Cette attribution de compétence résulte, selon la Cour, du fait que la demande relative à la rectification et à la suppression de contenus sur Internet a une portée territorialement illimitée et non seulement locale. Cette demande est donc une et indivisible et ne peut, par conséquent, être portée devant une juridiction seulement compétente pour connaître d’une demande de réparation partielle.
L’articulation de ces compétences
La CJUE n’avait jamais expressément exclu la possibilité pour un demandeur d’engager des actions devant plusieurs juridictions nationales, en application des règles de compétence qui viennent d’être rappelées.

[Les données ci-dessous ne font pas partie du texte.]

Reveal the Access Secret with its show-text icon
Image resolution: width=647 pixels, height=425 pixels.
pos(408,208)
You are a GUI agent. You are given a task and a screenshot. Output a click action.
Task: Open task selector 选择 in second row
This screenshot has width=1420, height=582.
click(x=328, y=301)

L’arrêt du 15 décembre 2021 confirme la faculté, pour le demandeur, d’engager plusieurs actions simultanées. La CJUE indique que peuvent parallèlement être engagées :
- Une action en rectification et suppression des contenus devant une juridiction compétente pour connaître de l’intégralité du préjudice, et
- Des actions en dommages et intérêts devant les juridictions de chaque État où les contenus litigieux étaient accessibles, et pour le seul préjudice subi dans le ressort de l’État saisi, bien que ces mêmes juridictions ne soient pas compétentes pour connaître de la demande de rectification et de suppression des contenus.

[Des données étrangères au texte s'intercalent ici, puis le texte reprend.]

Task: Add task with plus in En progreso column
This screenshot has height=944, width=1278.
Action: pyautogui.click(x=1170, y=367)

La solution se justifie d’une part par le fait que, à la différence d’une demande de rectification ou de suppression qui est une et indivisible, « une demande ayant trait à la réparation du dommage peut avoir pour objet soit une indemnisation intégrale, soit une indemnisation partielle ».
La CJUE ajoute, d’autre part, qu’il n’existe entre les deux types de demandes aucun « lien de dépendance nécessaire »susceptible de justifier une attribution exclusive de compétence pour les demandes indemnitaires à la juridiction également compétente pour les demandes de rectification / suppression. En effet, bien que ces demandes soient fondées sur des faits identiques, « leur objet, leur cause et leur capacité d’être divisées sont différents », de sorte qu’il n’est pas nécessaire qu’elles soient examinées conjointement par une seule juridiction.
Le demandeur conserve naturellement la faculté d’exercer une action unique devant les juridictions compétentes pour connaître des demandes de suppression des contenus, qui pourront alors statuer sur l’intégralité du préjudice subi.
Lire l’arrêt du 21 décembre 2021
[1] CJCE 25 oct. 2011, aff. C-509/09 et C-161/10 (eDate Advertising et Martinez).
[2] CJUE 17 oct. 2017, aff. C-194/16 (Bolagsupplysningen OÜ et Ingrid Ilsjan contre Svensk Handel AB).